The appeals court said that three circuits limit the concept to auto searches—the 7th (based in Chicago), 9th (San Francisco) and 10th (Denver)—while the 6th (Cincinnati) and 8th (St. Louis) sanction home searches. The 3rd Circuit agreed with the 7th, 9th and 10th but gave officers in that case qualified immunity because the court said the law was not clearly established.
Some courts have broken community caretaking searches into three separate categories: (1) emergency aid, (2) automobile impoundment or inventory-type searches and (3) a public servant exception. Certainly, the police have greater justification to act when there is a true emergency.

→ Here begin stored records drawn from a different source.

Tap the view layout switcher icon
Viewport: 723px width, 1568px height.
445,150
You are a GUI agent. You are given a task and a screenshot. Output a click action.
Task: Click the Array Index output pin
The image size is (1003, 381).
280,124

However, Logan explains that “courts are watering down the emergency aid exception, and they are doing so by use of a doctrine that arose in a readily distinguishable context.”
“It may be noteworthy that the Supreme Court’s limited use of the term has in all three instances involved vehicles, so in that sense perhaps the community caretaking function is indeed limited to automobiles,” says University of Illinois law professor Wayne R. LaFave, the author of a six-volume text on search and seizure law frequently cited by courts across the country, including the Supreme Court.
However, LaFave points out that courts frequently “have upheld police entry of private premises to aid persons in need of assistance, to protect property, and for other purposes not involving enforcement of the criminal law.”
Ultimately, the Supreme Court may need to wade into the troubled waters of community caretaking to explain the concept it identified 40 years ago. “It would be helpful if the court were to clarify whether the community caretaking doctrine applies to home entries,” says Logan, who identified more than three-dozen circuit splits over Fourth Amendment law in an October Vanderbilt Law Review article. “This would not only resolve the split; it would provide a measure of much-needed doctrinal clarity.”